Die University of Cambridge hat eine umfassende Überprüfung ihrer Verfahren zur Berufung leitender Akademiker angekündigt, nachdem Jason Arday – 2023 der jüngste schwarze Professor der Universitätsgeschichte – wegen Plagiatsvorwürfen und fragwürdiger Lebenslaufangaben zurückgetreten ist. Der Cambridge-Plagiatskandal hat eine hitzige Debatte über Diversität und akademische Standards ausgelöst.
Vom gefeierten Vorreiter zur umstrittenen Figur
Arday, der 2023 Professor für Erziehungssoziologie wurde, galt als Symbol für Überwindung: Autismus-Diagnose, spätes Sprechen und Lesen. 2024 deckte Nathan Cofnas mit Software Plagiate in seiner Dissertation auf, die Arday mit Autismus und mangelnder Betreuung erklärte.
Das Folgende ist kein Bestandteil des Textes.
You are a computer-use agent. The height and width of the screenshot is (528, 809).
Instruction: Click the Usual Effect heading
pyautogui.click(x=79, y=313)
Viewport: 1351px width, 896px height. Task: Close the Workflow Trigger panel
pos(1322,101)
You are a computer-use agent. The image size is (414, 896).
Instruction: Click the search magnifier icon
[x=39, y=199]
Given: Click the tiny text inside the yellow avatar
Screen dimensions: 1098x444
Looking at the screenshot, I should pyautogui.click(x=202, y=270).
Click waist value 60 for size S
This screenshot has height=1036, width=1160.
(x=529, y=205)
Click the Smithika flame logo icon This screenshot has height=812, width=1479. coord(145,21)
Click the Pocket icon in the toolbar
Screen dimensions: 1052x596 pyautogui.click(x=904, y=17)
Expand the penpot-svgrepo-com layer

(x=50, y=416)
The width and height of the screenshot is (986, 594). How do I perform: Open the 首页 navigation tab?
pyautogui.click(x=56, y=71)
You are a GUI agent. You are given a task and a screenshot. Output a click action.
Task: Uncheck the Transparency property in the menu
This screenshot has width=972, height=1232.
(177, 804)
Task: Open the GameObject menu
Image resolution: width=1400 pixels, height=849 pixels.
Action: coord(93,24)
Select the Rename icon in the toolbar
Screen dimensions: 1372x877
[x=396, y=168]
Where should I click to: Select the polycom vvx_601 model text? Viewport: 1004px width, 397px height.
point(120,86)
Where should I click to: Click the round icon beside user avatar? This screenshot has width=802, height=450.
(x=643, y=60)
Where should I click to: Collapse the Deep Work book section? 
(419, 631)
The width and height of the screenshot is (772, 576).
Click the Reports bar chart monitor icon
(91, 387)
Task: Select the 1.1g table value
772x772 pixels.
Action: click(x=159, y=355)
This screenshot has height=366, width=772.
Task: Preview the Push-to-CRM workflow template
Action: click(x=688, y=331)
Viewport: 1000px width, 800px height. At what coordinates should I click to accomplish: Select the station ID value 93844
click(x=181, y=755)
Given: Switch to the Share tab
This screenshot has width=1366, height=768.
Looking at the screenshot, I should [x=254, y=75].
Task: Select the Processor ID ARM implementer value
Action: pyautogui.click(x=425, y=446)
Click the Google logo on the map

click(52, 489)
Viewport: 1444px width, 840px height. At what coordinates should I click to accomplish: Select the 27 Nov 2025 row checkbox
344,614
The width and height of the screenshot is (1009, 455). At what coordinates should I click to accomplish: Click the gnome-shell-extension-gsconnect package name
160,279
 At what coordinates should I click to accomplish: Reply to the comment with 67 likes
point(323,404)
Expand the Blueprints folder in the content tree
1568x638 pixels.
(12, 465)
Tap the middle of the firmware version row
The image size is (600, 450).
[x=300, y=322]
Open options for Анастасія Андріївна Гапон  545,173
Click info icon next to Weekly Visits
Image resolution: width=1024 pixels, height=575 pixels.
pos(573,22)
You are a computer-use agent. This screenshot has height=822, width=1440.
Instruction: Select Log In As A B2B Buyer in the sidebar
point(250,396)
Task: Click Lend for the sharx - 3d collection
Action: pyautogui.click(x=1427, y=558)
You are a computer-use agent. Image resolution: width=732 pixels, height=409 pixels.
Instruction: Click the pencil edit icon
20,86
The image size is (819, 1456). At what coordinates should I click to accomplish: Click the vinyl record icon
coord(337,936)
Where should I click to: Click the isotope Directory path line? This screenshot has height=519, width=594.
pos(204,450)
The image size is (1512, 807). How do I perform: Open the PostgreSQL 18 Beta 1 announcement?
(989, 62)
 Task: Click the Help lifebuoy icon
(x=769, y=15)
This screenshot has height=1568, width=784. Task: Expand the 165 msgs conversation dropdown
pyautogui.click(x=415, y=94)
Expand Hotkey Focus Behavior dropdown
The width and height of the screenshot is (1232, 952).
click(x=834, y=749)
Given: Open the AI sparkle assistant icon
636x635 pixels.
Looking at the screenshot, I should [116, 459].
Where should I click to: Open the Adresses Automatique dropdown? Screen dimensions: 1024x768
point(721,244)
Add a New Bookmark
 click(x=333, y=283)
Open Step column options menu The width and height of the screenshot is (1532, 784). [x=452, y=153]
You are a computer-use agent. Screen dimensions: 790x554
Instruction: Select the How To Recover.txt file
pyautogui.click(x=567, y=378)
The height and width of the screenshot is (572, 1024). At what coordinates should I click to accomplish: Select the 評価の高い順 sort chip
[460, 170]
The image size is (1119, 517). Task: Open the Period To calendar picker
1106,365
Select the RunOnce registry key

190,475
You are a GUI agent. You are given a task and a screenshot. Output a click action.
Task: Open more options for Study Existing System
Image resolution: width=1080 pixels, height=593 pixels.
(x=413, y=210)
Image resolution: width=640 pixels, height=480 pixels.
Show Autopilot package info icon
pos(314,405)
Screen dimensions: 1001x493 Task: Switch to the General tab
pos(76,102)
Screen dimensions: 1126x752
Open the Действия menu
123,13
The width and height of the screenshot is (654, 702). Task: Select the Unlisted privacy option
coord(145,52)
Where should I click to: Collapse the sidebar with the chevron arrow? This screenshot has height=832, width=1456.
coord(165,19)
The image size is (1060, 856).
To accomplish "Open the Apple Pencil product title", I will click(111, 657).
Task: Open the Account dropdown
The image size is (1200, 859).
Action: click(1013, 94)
Die Plagiatserkennungstools rückten in den Fokus der Integritätsdebatte.
Vorwürfe, Rücktritt und institutionelle Reaktion
Im Juli 2026 berichteten Medien über Zweifel an Ardays Marathonläufen, Spenden und früheren Stellen. Cambridge leitete eine Untersuchung ein, die trotz Ardays Rücktritt fortgesetzt wird. Das Jesus College und Liverpool John Moores University prüfen parallel. Die Ergebnisse sollen in eine Überarbeitung der Berufungsverfahren einfließen.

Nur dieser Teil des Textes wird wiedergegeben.